Przylaszczka zwyczajna (Hepatica nobilis) to jeden z najpiękniejszych kwiatów przedwiośnia. Zakwita zwykle na przełomie marca i kwietnia. W przeciwieństwie do większości innych leśnych kwiatów wiosennych nie jest rośliną cebulową lub mającą wyraziste podziemne kłącza. Ma zimozielone liście trochę jak liście klonu, podzielone na trzy płaty – stąd skojarzenie jej z wątrobą i nazwa „hepatica”.
Przylaszczka jest rozpowszechniona na całym niżu. Jest jednak bardzo wybredna co do gleby. Rośnie z reguły w lasach liściastych i mieszanych na żyznych glebach o dużej zawartości węglanu wapnia. Nie lubi glin, na niżu zwykle rośnie albo na żwirach, gruboziarnistych piaskach, albo wapieniach. Może dlatego jest bardzo rzadka w Karpatach (gdzie ciężkie gleby dominują) – częstsza jest jedynie w niższych położeniach Bieszczadów i na przyległym pogórzu (Pogórze Przemyskie i wsch. część Dynowskiego), np. w dolinie Sanu w okolicach Sanoka. Tam rośnie zwykle na stromych południowych stokach. Stromizny stoków powodują, że spadające liście zsuwają się na dno doliny i w wielu miejscach prawie nie ma ściółki – wtedy nie zasypuje ona przylaszczek i pozwala na kiełkowanie ich delikatnych siewek. W Beskidzie Niskim znam ją jedynie z kilku stanowisk.
Jak hodować przylaszczkę w ogrodzie?
Uwaga, jest to roślina od kilku lat chroniona. Zaopatrzyć się należy w okazy pochodzące z hodowli. Na szczęście świetnie znosi przesadzanie (ma zwarty system korzeniowy). Przylaszczka jest rośliną kapryśną i rośnie wolno. Próby jej hodowli często kończą się niepowodzeniem, ale znając kilka szczegółów mamy szansę na sukces.
1. Przylaszczka nie lubi gliny.

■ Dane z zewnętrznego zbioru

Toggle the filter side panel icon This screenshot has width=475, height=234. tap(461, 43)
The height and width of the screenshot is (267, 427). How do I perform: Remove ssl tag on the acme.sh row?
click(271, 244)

Jeśli mamy glinę należy ją wzbogacić piaskiem i nawozem wapniowo-magnezowym.
2. Przylaszczka uwielbia gleby wapienne – patrz punkt 1
3. Uwielbia rosnąć przy pniach drzew.
4. Nie znosi zasypywania spadłymi liśćmi – sadzimy ją w miejscach lekko wyniesionych – na pagórkach, przy pniach, tam gdzie liście jej nie przykryją.
5. Nie znosi pełnego nasłonecznienia, uwielbia natomiast półcień (np. świetnie rośnie na starych zadrzewionych cmentarzach) i wtedy rośnie kilka razy szybciej niż w cieniu. W dobrych warunkach stare osobniki tworzą po kilkadziesiąt kwiatów.
W miejscu wilgotnym i półcienistym obsiewa się. Jest to jednak roślina wolno rosnąca, wymaga kilku lat, żeby zakwitnąć. Słabo też rozprzestrzenia się na dalsze odległości. Dlatego jest to jeden z gatunków wskaźnikowych lasów dawnych (zob, tutaj http://lukaszluczaj.pl/gatunki-wskaznikowe-lasu-dawnego-czyli-warto-czytac-stare-mapy/).
Przylaszczka rozkwita bardzo wcześnie, ale niestety kwitnie krótko – o ile śnieżyczki czy zawilce kwitną prawie miesiąc, to ona cieszy nasze oczy zwykle tylko przez tydzień. Na dodatek jej kwiaty stulają się jeśli pada deszcz (jak u zawilca i krokusa) i można ją podziwiać tylko w suchą pogodę.